Work instructions> Give back the line that contains "Instruction: Go to the ELEMENTOR page" and every following line, exactly as they appear, through the end of the data.

Data for processing>
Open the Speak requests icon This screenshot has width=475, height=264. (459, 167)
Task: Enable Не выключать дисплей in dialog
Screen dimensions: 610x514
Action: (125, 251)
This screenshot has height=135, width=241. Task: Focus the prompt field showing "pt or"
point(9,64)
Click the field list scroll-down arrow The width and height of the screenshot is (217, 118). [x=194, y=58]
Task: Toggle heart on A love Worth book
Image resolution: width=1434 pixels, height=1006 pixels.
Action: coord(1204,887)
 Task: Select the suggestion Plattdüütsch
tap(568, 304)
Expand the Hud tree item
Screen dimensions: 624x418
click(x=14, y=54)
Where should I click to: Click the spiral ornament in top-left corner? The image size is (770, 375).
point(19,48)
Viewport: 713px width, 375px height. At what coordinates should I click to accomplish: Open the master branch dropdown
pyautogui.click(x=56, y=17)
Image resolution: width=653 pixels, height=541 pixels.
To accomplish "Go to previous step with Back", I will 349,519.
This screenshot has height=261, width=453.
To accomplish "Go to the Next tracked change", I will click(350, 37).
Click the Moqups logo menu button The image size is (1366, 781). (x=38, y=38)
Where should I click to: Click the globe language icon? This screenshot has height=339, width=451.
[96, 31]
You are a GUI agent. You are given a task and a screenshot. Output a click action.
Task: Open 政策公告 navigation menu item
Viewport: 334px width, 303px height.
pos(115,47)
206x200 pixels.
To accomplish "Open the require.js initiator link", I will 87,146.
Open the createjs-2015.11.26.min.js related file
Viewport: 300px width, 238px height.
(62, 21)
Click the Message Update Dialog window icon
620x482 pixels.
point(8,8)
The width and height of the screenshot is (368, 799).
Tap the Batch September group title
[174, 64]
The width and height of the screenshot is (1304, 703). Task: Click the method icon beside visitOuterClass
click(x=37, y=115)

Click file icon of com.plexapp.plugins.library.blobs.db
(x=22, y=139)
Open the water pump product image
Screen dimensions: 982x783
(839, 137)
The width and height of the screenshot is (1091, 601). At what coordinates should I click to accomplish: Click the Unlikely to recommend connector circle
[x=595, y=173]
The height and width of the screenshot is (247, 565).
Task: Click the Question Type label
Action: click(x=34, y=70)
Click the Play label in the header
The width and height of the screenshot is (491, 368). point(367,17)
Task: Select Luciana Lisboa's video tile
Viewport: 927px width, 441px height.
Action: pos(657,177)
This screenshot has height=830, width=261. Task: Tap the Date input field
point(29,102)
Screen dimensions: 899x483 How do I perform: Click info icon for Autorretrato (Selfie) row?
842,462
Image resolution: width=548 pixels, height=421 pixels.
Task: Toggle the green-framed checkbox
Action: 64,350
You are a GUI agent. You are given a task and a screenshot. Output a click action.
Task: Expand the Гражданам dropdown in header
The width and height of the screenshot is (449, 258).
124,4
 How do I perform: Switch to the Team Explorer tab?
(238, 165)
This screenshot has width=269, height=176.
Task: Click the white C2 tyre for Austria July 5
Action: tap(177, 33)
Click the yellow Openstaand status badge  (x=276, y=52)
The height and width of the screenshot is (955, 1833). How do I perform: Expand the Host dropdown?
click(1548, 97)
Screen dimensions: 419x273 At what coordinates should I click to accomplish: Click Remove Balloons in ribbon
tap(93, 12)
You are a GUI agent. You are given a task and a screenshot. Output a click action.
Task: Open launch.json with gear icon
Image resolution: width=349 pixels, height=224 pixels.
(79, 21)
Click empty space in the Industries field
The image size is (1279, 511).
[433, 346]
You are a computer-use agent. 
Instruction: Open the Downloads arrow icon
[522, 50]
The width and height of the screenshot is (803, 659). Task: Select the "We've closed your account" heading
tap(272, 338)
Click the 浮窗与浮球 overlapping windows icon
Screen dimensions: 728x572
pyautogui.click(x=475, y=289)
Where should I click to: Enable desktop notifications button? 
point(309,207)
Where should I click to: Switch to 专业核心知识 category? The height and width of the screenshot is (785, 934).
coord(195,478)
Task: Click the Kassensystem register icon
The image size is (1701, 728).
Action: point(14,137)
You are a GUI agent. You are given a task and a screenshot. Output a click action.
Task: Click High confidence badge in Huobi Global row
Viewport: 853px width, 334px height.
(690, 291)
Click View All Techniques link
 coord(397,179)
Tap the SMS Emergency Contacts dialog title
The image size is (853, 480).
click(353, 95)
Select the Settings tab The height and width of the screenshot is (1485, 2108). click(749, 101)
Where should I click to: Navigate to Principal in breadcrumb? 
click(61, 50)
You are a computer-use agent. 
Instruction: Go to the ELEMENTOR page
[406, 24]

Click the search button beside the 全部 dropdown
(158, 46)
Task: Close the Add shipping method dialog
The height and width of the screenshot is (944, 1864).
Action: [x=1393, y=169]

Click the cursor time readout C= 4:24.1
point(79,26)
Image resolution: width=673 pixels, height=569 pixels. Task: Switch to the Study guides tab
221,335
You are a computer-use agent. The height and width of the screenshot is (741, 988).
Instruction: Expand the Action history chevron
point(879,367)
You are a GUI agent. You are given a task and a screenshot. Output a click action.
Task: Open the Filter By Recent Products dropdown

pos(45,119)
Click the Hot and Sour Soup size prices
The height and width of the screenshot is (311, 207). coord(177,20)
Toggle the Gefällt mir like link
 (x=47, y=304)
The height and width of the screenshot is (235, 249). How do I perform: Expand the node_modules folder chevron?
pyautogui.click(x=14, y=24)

Task answer>
Instruction: Go to the ELEMENTOR page
[406, 24]

Click the search button beside the 全部 dropdown
(158, 46)
Task: Close the Add shipping method dialog
The height and width of the screenshot is (944, 1864).
Action: [x=1393, y=169]

Click the cursor time readout C= 4:24.1
point(79,26)
Image resolution: width=673 pixels, height=569 pixels. Task: Switch to the Study guides tab
221,335
You are a computer-use agent. The height and width of the screenshot is (741, 988).
Instruction: Expand the Action history chevron
point(879,367)
You are a GUI agent. You are given a task and a screenshot. Output a click action.
Task: Open the Filter By Recent Products dropdown

pos(45,119)
Click the Hot and Sour Soup size prices
The height and width of the screenshot is (311, 207). coord(177,20)
Toggle the Gefällt mir like link
 (x=47, y=304)
The height and width of the screenshot is (235, 249). How do I perform: Expand the node_modules folder chevron?
pyautogui.click(x=14, y=24)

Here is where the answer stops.